Posts Tagged ‘Welsh’
Sat. 6 July 2013 an invitation to join Cardiff Archaeological Society on a visit to the Mary Rose Museum. They are fortunate to be one of the first groups to visit the new Mary Rose Museum in Portsmouth. This stunning new £35m Museum, opening this June, takes an ‘inside-out’ approach to display, cradling Henry VIII’s warship hull at the centre of the museum alongside a virtual hull which will show the original artefacts in context. Glass decked galleries run the length of the ship, corresponding to the original deck levels enabling us to view the ship at close range for the first time since 1545. They will also take a boat tour round the adjacent historic dockyards. The cost will be £26.
7 members of the MAA joined Cardiff Archaeological Society’s visit to the Portsmouth Harbour to see the new Mary Rose Museum. The visit was meticulously planned by the CAS’s committee, but the best laid plans have areas beyond your control and that was the bus, which overheated and caused delays. However the committee remained calm – something I could never do – and rearranged times and all went well. The Museum is amazing, but was very crowded and another visit will be needed for me. Did you know that you can travel from Newport by train to Portsmouth Harbour every hour? This would be an ideal way to visit and if you book the day before and have a rail card it is not too expensive. It takes 3 hours and when there you have plenty of other attractions to see. We toured the museum and went on a harbour tour which was well worth doing.
The museum is a modern architectural structure which had to be kept low so as not to dominate the Georgian buildings which surround it. The curves and plank exterior with holes and carpenters’ marks reference Nelson’s Victory which is along-side.
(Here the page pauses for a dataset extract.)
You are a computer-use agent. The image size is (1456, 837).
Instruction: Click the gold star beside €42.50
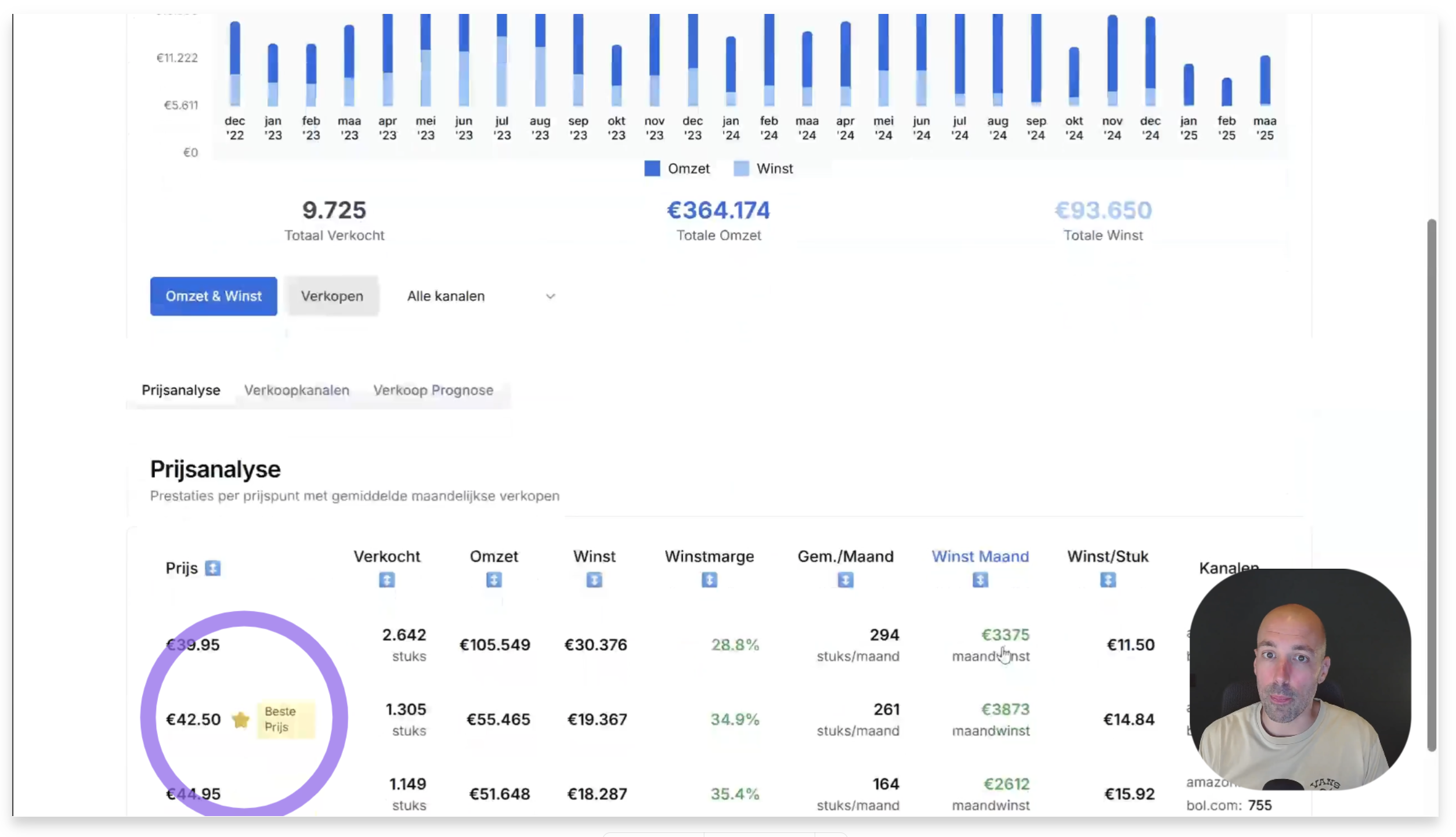click(240, 719)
The side of the Mary Rose which survived in the silt lies in a dock and the building was placed around it. The visitor can walk around and view the original remains of the ship via glass windows while on the other side are representations of the lost side of the ship with artefacts that have been excavated. There were also displays which gave a remarkable insight into the lives of the people on board the ship with plenty of interactive displays for children.
It was well worth the visit and we thank CAS for all their efforts in organising the trip and inviting us to join them. We have always had a special relationship with this society and I advise any of you with a particular interest in archaeology to join. For their website see our links page.
Note that Professor Mark Jones (Chief Scientist of Mary Rose Museum) has agreed to talk to CAS on ’ Conserving the Tudor warship Mary Rose’ on 24 October 2013. All welcome.